Knikken voor beginners

July 28, 2009

By Arnold Jansen op de Haar

This column is currently not available in English.

Mijn vriend J. kent veel mensen. Dat merk je als je met hem op het bankje voor café Vrijdag zit. Vooral ’s avonds als the beautiful people van het Spijkerkwartier passeren, Arnhems leukste wijk. J. knikt en de mensen knikken terug.

‘Ken je dat type?’ vroeg ik hem laatst. ‘Nee,’ zei J., ‘maar ik knik altijd.’
 
Soms roept hij ‘hoi’. Voor de zekerheid. Het kunnen oud-leerlingen van hem zijn want hij is ooit leraar geweest. Bovendien heeft hij lang in de buurt gewoond.
 
Het opvallende is dat ook mensen die hem eigenlijk niet kennen terug knikken. Naar hen heeft hij dan al eens eerder geknikt. Die denken vast: ik moet hem ergens van kennen.

Deze week zaten we weer op het bankje. Er waaiden twee wielrenners aan. Die bemerkten het knikken ook. Allerlei Zeer Leuke Vrouwen (mannen ook) knikten terug.
 
Briljant idee, vonden de twee jonge goden in wielrenoutfit. Kort daarvoor waren er drie mensen op de step vertrokken (is ook heel erg in) maar J. trok alle aandacht.
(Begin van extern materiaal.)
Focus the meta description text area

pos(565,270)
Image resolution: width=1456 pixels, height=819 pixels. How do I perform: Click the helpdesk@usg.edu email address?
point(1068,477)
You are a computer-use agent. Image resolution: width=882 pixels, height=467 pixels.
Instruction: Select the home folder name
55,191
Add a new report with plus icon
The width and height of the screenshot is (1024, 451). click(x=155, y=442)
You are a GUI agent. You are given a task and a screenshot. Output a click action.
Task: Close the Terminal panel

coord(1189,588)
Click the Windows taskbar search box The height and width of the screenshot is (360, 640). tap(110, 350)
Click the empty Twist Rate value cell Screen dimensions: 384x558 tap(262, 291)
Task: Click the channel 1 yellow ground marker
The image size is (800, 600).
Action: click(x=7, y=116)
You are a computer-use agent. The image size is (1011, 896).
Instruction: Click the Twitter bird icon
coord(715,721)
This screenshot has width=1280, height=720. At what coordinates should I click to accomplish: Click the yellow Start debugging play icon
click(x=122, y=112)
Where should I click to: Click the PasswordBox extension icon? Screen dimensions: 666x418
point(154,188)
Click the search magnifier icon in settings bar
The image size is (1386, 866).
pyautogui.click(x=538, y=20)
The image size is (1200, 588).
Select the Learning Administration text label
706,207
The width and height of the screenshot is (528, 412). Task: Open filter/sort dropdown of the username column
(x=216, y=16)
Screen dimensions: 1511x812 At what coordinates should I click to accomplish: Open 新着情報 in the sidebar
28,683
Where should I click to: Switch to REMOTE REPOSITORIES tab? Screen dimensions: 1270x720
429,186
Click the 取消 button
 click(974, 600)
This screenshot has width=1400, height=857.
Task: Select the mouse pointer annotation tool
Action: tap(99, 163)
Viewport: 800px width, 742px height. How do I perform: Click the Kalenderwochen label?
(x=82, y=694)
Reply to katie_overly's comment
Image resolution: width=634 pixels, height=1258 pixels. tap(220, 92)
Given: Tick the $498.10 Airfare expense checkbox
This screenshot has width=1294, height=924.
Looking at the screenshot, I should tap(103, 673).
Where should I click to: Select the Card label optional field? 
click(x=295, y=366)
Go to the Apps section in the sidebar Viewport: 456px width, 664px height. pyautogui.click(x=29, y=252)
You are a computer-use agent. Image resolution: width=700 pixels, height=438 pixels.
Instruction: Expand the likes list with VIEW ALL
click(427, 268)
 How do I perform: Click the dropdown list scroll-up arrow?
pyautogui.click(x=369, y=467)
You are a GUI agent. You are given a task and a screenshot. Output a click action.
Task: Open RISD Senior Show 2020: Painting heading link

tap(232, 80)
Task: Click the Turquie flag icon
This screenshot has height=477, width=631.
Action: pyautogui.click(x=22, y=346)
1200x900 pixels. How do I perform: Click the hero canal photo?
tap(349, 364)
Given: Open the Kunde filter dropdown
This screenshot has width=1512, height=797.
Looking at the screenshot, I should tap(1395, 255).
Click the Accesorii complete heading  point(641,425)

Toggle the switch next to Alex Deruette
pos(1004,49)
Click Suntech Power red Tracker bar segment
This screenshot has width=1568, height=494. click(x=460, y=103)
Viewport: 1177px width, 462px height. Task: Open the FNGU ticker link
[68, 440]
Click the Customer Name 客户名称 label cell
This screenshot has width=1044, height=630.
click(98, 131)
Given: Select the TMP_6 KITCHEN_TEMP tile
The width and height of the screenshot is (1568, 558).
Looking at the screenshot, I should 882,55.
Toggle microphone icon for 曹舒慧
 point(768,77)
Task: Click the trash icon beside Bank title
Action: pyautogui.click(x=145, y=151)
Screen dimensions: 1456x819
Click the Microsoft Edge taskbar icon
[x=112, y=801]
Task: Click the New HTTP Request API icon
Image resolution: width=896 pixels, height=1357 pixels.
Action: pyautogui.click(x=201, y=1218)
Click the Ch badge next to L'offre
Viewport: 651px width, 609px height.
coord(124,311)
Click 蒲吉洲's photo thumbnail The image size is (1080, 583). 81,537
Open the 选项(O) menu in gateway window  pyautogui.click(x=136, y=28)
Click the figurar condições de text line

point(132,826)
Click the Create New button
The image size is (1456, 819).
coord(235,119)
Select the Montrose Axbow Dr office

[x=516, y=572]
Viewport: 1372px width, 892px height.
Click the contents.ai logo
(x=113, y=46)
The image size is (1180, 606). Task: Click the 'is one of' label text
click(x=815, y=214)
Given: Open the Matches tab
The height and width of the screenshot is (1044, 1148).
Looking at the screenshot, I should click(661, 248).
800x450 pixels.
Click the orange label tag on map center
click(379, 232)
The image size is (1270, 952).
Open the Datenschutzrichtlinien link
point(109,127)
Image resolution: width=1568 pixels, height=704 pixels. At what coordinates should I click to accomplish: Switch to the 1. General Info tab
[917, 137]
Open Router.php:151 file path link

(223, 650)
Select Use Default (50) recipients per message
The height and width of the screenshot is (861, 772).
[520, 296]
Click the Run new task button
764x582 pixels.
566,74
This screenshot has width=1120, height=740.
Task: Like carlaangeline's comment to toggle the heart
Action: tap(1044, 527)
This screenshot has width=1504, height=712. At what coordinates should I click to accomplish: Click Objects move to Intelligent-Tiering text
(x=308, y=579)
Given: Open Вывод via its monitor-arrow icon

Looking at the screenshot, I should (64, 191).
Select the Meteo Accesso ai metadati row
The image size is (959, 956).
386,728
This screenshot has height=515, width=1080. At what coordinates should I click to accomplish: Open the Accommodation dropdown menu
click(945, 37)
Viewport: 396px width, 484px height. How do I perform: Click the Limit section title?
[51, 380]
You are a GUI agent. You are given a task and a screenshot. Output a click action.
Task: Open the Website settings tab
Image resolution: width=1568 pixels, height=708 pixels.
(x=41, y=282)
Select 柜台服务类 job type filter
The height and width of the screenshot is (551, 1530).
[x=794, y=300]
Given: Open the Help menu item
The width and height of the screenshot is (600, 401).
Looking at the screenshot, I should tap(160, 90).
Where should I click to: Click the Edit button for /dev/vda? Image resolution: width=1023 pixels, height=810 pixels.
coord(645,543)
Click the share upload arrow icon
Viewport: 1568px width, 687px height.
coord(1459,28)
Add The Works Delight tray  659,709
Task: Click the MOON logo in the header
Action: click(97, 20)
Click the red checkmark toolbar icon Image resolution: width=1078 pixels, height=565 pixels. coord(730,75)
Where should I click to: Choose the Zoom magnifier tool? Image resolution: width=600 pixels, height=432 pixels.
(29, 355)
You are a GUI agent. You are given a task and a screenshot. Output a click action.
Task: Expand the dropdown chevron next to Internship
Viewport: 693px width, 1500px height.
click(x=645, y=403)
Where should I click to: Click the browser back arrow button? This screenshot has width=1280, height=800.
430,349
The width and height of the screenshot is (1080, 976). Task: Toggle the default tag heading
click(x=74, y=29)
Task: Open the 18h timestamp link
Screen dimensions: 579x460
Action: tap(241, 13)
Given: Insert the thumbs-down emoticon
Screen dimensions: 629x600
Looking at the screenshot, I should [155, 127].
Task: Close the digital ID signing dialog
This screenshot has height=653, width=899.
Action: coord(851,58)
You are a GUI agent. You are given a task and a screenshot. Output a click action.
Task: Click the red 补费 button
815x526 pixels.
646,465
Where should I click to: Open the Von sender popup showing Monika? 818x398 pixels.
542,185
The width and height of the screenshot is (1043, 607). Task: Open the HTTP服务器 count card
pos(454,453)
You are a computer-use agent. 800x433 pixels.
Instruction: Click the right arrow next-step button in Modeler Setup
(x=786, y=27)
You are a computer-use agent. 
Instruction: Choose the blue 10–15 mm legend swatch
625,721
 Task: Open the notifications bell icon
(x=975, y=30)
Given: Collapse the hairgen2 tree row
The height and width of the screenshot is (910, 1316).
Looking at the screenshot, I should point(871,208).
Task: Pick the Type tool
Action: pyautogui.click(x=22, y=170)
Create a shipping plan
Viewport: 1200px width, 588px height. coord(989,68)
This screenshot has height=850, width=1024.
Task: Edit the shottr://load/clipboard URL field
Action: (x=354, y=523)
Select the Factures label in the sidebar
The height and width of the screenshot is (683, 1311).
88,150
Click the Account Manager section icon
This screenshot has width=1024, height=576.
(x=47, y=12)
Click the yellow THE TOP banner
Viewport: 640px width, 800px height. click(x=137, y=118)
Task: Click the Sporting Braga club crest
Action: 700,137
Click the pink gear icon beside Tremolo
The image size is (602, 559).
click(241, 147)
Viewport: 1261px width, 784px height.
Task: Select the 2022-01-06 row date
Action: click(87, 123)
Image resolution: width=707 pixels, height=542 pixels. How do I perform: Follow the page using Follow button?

Ik ben het eens gaan bestuderen. J. is twaalf jaar ouder dan ik, en een stuk kaler, maar uiterst charmant. Knikken is contact leggen zonder openingszin.
 
De kale knikker heeft vorige week nog een hele tafel bij elkaar geknikt. Voor ik het wist schoven er allerlei mensen aan. Ik probeerde mee te knikken. Maar dat geeft het effect van die twee oude mannetjes uit de Muppetshow. Individueel knikken is beter.
 
Diep in de nacht slingerde ik, nog naknikkend, huiswaarts. Al wekenlang wil ik een zeker Zeer Aantrekkelijk Meisje bellen. En nu pieker ik over een openingszin. Kon ik maar gewoon knikken.